The Vote Leave £350m a week for the NHS figure was always bogus
At a stretch, you can – if you really contort the definitions – make Britain’s EU bill add up to around £350m a week. To do so you have to overlook the portion that never leaves these shores and is covered by the rebate. Yes, that rebate has to be negotiated and locked down every time there is a new budget round. So, the whole thing requires some weasel words to get to £350m with a straight face, which is why it is standard to say that this is £350m over which the UK does not as of now have full control, a piece of sophistry used by Boris himself.
But that overblown figure was always going to get leavers into trouble, as Boris – fighting for his political life after a botched intervention at the weekend – surely knows now if he didn’t before. Incidentally, yes of course the chairman of the statistics agency should be all over Corbyn’s bogus claims too – on poor students going to university, for example. But consider this. Any Foreign Secretary (a Foreign Secretary, occupying the office of Eden, Bevin, Owen, Carrington, Rifkind and Hague!) at war with the national statistics agency over truth is in deep trouble. It might be unfair, but life is unfair and politics, so much of which is about perception, doubly so.
Back to that bogus figure. Some of us said so at the time. As a commentator, I did on the BBC, on the Westminster Hour during the campaign, and I was not alone. Wouldn’t it have been better to present a more accurate figure? £250m or £170m is still a lot every week.
The problem is that we know – it was reported and later admitted – that £350m was a deliberate stretch that worked brilliantly as an insurgent campaign tactic. Vote Leave, the official campaign separate from Farage’s lot – calculated that if you could get Cameron and the Remain side denouncing it at every turn then the Establishment was doing your work for you. Voters would say: okay, it’s less than 350 but it’s still a lot of money going to the EU, an unpopular institution unloved the British for a long time.
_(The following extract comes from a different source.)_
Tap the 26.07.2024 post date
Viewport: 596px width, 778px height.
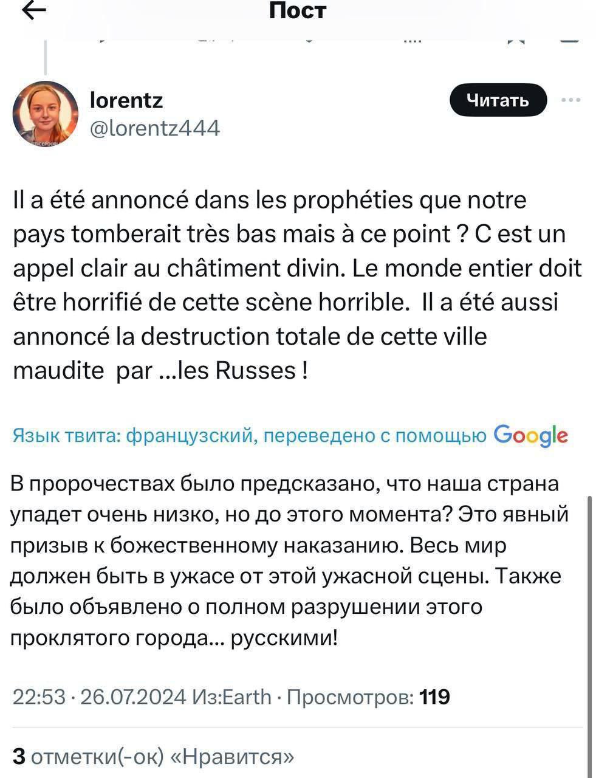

Complicating matters for Remain, their own campaign was telling a series of exaggerated whoppers about future prospects. George Osborne’s talk of a punishment budget makes for hilarious reading, and quite honestly anyone from the Treasury with the gall to get pious over the 350 figure needs to have a good hard think about what the department did during the EU referendum, and the Scottish referendum too, say Scottish Nationalists.
What do voters think of this row now? I’d like to see some detailed research, but everything points to them having moved on and a majority accepting Brexit is happening. Most tend not to believe figures used by politicians anyway in any context. They all – politicians that is – put the best possible spin on it to suit their purposes.
Of course, Boris’s real problem is in essence that the world has moved on since last year. As Matthew d’Anconna writes in the Guardian today, Boris has had his act stolen by Jacob Rees-Mogg. There’s a new PG Wodehouse tribute act in town. The whole botched intervention by the Foreign Secretary looks increasingly like a bid for relevance.